The May 2025 STEO projection for the GOM output has been added to this chart. It projects production in December 2026 will be 4 kb/d lower than March 2025 at 1,789 kb/d.
According to this Article, GOM production is expected to reach 2,400 kb/d by 2027.
- Gulf of Mexico’s output is projected to rise from 1.8 million barrels per day (bpd) to 2.4 million bpd by 2027.
- Recent BOEM assessments estimate the Gulf holds 29.59 billion barrels of oil and 54.84 trillion cubic feet of gas in technically recoverable.
A Different Perspective on US Oil Production

Combined oil output for the Big Two states Texas and New Mexico.
March’s production in the Big Two states increased by a combined 150 kb/d to 7,968 kb/d, a new high, and is 24 kb/d higher than October 2024. Clearly these two states were the drivers of US oil production growth up to October 2024. Will the trend change in the next few months?

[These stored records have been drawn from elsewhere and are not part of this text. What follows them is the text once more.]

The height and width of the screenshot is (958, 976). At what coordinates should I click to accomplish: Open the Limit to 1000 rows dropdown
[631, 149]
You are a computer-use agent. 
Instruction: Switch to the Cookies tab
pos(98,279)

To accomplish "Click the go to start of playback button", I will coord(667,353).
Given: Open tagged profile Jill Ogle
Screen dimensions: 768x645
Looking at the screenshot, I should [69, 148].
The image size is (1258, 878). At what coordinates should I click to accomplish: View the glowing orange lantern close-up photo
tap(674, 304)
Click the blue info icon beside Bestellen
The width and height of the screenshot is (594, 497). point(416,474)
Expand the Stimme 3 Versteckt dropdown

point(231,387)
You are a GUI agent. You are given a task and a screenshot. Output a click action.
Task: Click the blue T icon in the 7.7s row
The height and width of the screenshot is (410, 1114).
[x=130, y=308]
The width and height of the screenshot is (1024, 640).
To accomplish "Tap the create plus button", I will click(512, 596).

Oil Production by The Rest
March’s oil production by The Rest rose by 107 kb/d to 3,327 kb/d and is 118 kb/d lower than November 2023.
Permian Basin Report for Main Counties and Districts
This special monthly Permian section was added to the US report because of a range of views on whether Permian production will continue to grow or will peak over the next year or two. The issue was brought into focus recently by two Goehring and Rozencwajg Report and Report2 which indicated that a few of the biggest Permian oil producing counties were close to peaking or past peak. Also comments by posters on this site have similar beliefs from hands on experience.
This section will focus on the four largest oil producing counties in the Permian, Lea, Eddy, Midland and Martin. It will track the oil and natural gas production and the associated Gas Oil Ratio (GOR) on a monthly basis. The data is taken from the state’s government agencies for Texas and New Mexico. Typically the data for the latest two or three months is not complete and is revised upward as companies submit their updated information. Note the natural gas production shown in the charts that is used to calculate the GOR is the gas coming from both the gas and oil wells.
Of particular interest will be the charts which plot oil production vs GOR for a county to see if a particular characteristic develops that indicates the field is close to entering or in the bubble point phase. While the GOR metric is best suited for characterizing individual wells, counties with closely spaced horizontal wells may display a behaviour similar to individual wells due to pressure cross talking . For further information on the bubble point and GOR, there are a few good thoughts on the intricacies of the GOR in an earlier POB comment and here. Also check this EIA topic on GOR.
New Mexico Permian

The total rig count in Lea and Eddy counties in the week ending May 30 was 81 down 9 over the past month and is down 14 from the January 2025 count of 94. The total rig count began to drop in early March.
Eddy county rigs have stabilized close to 44/45 over the last few months but Lea has dropped from 50 at the beginning of March to 37 at the end of May.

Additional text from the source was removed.